# This is my collection



## taro68 (Apr 24, 2006)

Hello, this is my little collection. I hope you enjoy with this pics. These are not good pics because i made with a 2Mp camera but are enough clear to unterstand what kind of flashlights are show.


----------



## Lunal_Tic (Apr 24, 2006)

Very very nice collection. Do you think you have enough stainless steel clips? 

What is the gizmo in the last photo, a light meter?

-LT


----------



## M.TEX (Apr 24, 2006)

I was going to ask the same But I think I know what is it.

It must be a STOBE LIGHT for rescue signal right ?

Please let me know ok. I would like to know what kind Bat. do they use.

Thanks


----------



## taro68 (Apr 24, 2006)

Hi guys. Thanks. Right! The last photo is a ACR military distress strobe light, with white emitter but it could be done an IR signal and a blue emergency strobe light sliding the body for blue light and cover the top with an IR filter. It use two AA battery. 
It's a emergency flashlight, i carry it in my motorhome like emergency stopping light.
Clips are around 110 pcs but flashlight are never enough!
I'll make lanyard soon!
Giovanni


----------



## Lunal_Tic (Apr 24, 2006)

taro68 said:


> Clips are around 110 pcs but flashlight are never enough!
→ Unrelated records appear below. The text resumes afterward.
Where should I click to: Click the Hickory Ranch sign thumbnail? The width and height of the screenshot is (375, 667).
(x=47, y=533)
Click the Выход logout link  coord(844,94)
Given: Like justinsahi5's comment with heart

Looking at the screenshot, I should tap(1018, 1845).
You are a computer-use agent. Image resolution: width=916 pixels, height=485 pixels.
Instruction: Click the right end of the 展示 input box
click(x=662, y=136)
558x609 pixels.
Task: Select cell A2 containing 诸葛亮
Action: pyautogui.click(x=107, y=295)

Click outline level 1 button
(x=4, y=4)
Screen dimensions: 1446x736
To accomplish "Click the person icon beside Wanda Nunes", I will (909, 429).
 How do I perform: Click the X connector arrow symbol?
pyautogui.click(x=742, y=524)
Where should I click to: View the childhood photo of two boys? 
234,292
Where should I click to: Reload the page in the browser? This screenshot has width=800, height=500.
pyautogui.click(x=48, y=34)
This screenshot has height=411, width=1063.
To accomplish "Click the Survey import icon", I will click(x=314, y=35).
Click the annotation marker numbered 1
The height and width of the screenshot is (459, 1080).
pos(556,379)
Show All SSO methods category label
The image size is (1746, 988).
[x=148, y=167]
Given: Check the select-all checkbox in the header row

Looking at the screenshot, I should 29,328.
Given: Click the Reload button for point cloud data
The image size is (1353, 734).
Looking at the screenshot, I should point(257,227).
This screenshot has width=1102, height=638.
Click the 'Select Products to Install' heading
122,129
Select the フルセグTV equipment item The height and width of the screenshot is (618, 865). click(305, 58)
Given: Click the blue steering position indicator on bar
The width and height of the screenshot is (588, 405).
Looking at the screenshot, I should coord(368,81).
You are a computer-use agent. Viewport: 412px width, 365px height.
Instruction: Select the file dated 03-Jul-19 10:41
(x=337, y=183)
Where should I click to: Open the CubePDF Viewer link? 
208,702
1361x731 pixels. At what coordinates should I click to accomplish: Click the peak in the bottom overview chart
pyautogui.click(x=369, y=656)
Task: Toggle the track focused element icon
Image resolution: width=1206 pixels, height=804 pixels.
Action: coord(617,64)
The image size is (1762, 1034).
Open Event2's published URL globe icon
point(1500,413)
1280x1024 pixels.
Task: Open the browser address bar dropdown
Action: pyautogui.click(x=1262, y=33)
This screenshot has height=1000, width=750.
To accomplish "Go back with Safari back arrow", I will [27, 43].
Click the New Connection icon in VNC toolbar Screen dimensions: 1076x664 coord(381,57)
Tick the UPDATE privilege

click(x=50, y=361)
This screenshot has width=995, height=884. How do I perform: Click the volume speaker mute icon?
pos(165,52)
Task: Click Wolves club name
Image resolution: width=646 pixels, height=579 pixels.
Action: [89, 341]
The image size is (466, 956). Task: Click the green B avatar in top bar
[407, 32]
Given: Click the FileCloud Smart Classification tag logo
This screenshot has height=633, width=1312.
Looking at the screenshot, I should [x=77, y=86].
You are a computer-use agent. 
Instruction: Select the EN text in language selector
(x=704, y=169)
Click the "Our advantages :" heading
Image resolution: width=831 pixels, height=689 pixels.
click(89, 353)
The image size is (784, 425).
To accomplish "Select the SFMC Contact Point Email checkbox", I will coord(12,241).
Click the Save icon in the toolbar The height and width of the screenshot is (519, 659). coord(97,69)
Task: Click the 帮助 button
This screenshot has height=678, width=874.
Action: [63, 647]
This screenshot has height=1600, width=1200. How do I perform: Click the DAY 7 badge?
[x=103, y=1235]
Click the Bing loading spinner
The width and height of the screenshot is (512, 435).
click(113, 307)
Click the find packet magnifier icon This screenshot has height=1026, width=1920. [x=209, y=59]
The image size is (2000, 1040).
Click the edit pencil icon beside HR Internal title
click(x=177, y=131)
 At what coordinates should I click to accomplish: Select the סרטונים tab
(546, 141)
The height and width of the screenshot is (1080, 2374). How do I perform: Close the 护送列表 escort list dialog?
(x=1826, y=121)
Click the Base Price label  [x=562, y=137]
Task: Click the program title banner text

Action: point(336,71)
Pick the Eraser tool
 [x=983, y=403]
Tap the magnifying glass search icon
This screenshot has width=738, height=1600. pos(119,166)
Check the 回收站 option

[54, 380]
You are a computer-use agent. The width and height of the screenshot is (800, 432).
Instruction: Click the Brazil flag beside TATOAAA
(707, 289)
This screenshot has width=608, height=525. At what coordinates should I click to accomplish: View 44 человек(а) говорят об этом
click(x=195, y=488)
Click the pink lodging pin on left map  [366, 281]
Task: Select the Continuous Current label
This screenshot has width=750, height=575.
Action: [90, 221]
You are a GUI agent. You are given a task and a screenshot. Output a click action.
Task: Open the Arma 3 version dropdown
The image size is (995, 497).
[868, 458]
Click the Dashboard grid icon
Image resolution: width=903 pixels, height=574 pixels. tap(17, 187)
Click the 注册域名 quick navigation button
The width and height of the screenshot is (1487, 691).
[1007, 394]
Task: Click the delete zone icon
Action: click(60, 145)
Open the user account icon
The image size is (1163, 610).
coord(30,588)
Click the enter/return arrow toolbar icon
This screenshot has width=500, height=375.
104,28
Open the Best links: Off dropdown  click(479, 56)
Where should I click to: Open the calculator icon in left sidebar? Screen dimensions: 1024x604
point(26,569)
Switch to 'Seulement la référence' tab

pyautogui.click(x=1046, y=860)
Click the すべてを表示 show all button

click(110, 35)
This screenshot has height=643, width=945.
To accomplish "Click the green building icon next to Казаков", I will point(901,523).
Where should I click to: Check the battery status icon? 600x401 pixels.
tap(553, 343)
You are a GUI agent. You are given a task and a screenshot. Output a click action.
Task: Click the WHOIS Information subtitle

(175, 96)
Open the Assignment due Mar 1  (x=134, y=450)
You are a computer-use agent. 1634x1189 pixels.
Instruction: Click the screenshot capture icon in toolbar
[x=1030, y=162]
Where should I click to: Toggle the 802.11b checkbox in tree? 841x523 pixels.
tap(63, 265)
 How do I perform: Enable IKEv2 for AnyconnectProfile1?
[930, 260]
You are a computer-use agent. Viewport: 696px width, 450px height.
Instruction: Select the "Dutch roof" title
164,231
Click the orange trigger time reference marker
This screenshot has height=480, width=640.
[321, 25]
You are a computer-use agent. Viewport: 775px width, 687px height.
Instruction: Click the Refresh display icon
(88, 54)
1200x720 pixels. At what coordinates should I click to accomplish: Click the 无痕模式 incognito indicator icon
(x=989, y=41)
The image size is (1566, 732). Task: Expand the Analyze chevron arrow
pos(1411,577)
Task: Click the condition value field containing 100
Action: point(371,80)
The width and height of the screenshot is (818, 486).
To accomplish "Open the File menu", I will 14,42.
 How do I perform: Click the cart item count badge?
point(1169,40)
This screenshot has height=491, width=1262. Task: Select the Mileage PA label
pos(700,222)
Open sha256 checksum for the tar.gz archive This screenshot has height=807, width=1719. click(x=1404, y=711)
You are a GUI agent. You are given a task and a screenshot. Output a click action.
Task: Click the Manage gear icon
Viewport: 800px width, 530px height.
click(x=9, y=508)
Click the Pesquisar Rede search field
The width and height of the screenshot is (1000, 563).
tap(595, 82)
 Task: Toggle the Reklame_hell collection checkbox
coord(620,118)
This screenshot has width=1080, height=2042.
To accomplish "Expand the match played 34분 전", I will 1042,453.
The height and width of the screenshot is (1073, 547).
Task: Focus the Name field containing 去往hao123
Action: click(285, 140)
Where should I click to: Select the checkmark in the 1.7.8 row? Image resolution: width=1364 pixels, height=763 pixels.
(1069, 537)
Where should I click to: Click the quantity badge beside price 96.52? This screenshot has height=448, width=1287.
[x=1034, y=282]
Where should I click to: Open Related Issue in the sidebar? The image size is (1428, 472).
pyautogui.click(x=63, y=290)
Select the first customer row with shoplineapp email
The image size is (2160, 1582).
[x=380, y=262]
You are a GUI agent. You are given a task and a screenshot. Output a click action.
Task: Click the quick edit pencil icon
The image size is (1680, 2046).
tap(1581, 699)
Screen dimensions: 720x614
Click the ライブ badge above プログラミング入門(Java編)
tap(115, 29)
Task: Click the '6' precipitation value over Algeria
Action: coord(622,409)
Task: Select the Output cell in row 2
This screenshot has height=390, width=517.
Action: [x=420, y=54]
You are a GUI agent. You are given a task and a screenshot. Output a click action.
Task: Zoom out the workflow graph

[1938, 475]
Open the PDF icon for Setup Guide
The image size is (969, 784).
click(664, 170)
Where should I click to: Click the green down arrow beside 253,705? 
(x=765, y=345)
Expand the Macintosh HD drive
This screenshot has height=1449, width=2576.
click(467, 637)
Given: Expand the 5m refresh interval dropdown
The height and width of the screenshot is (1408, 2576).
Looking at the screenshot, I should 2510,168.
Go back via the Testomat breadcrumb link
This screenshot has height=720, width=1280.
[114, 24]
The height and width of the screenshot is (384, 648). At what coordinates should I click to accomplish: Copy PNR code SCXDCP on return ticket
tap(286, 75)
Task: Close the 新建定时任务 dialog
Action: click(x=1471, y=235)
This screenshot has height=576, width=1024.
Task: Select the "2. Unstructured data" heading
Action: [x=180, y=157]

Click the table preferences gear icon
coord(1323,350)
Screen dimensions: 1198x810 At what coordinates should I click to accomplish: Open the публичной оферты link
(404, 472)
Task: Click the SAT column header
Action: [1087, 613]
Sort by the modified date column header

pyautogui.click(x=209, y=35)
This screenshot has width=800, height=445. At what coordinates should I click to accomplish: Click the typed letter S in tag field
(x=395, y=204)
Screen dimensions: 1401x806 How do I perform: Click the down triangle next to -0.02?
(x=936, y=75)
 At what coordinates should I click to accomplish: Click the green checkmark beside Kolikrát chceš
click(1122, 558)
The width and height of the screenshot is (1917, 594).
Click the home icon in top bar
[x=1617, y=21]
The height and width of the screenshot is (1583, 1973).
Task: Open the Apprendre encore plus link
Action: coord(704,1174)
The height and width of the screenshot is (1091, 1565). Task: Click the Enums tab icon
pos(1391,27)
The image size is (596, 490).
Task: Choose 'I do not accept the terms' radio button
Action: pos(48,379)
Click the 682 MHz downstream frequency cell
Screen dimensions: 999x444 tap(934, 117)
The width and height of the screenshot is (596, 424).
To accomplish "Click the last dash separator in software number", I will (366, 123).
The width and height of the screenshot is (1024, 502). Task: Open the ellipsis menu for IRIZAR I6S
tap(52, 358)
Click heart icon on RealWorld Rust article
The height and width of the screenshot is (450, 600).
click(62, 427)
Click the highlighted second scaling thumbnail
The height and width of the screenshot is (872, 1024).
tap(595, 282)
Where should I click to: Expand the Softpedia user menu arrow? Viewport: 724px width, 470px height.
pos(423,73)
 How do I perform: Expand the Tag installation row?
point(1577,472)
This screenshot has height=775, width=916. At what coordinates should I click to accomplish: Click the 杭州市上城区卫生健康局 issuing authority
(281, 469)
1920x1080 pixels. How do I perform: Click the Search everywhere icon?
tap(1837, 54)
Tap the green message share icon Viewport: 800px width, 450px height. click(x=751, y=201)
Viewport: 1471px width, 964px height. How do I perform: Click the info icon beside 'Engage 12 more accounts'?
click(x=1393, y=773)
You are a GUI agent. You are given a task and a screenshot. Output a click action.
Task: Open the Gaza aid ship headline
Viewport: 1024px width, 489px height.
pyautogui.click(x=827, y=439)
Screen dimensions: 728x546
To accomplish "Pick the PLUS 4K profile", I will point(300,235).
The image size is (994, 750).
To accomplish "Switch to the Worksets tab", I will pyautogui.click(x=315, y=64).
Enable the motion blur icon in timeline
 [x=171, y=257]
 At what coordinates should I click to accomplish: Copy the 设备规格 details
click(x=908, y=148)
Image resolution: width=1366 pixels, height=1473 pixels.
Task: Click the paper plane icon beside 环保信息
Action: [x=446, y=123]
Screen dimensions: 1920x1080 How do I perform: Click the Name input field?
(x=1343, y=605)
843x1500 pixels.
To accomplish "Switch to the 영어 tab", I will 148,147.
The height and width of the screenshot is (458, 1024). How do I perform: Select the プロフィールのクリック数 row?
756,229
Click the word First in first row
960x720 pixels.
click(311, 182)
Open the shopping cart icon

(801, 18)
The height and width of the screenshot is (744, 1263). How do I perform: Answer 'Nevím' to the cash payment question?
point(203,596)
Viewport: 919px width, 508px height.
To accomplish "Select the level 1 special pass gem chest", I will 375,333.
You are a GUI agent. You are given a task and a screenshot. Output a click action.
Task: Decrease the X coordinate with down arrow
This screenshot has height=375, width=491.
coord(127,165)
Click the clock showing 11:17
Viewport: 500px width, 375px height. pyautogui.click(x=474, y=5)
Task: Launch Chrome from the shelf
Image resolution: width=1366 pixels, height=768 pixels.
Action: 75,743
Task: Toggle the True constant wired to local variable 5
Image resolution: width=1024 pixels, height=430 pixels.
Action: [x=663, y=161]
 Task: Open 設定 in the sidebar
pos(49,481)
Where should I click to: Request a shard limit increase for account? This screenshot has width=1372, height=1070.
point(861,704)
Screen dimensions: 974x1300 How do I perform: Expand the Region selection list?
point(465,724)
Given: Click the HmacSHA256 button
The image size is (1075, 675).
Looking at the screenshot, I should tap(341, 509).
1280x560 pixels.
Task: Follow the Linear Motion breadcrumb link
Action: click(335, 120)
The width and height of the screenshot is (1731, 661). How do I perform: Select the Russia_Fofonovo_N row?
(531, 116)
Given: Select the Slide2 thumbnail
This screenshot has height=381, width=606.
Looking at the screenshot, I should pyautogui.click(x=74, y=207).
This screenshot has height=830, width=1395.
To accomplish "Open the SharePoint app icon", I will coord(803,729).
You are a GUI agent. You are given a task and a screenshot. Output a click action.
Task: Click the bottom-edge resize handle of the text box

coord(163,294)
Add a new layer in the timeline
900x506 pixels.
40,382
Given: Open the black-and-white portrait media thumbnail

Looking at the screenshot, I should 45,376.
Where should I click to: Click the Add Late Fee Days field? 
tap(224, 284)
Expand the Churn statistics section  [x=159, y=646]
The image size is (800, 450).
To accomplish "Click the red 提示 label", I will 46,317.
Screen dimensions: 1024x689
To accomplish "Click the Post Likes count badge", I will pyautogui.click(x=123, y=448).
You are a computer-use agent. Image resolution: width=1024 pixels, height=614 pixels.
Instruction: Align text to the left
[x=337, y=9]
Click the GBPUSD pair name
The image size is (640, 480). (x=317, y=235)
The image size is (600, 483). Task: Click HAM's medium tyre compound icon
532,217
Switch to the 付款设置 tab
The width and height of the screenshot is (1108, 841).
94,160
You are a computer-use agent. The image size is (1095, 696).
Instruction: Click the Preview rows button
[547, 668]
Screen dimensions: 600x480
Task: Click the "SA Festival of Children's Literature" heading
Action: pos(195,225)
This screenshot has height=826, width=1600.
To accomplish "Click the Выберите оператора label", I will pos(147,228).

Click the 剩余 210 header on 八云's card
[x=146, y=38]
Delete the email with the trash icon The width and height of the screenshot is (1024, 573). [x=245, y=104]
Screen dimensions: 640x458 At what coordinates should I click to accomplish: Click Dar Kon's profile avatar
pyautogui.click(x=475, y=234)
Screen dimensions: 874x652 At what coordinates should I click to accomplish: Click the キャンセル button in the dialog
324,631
Yep, looks like about 36-37 lights so it seems you have to get a few more flashlights to match up with your clips.  

-LT


----------



## Taylorf (Apr 24, 2006)

I saw that same strobe a while back and was going to buy it but I never did because I didn't know how bright it was. So how bright is it?


----------



## chesterqw (Apr 24, 2006)

it must be quite bright 

i believe it can't strobe at 60hz right? it would be cool it if can.


----------



## colubrid (Apr 24, 2006)

what are the pink and purple lights?

What do you carry? Let me guess. The HDS 60 because you have two of them.


Also you need to get more paracord. j/k


----------



## taro68 (Apr 24, 2006)

Hello, the purple and the pink are NightCutter flashlights 3 leds, one is with red leds the other (with the purple head is a UV).
I have two HDS: one is the U60GT and the other is a Basic 60. I have two because when i am working on a theatre set up i use the basic HDS.
Now i usually EDC my Peak AAA and on the bag the Led Lenser AA (it's a good flood flashlight).
I don't know intensity of the strobe but i think is visible around 1 mile. The strobe isn't too fast.


----------



## Illum (May 4, 2006)

Do you have a set of keychains dedicated to EDC Arcs? :lolsign:


----------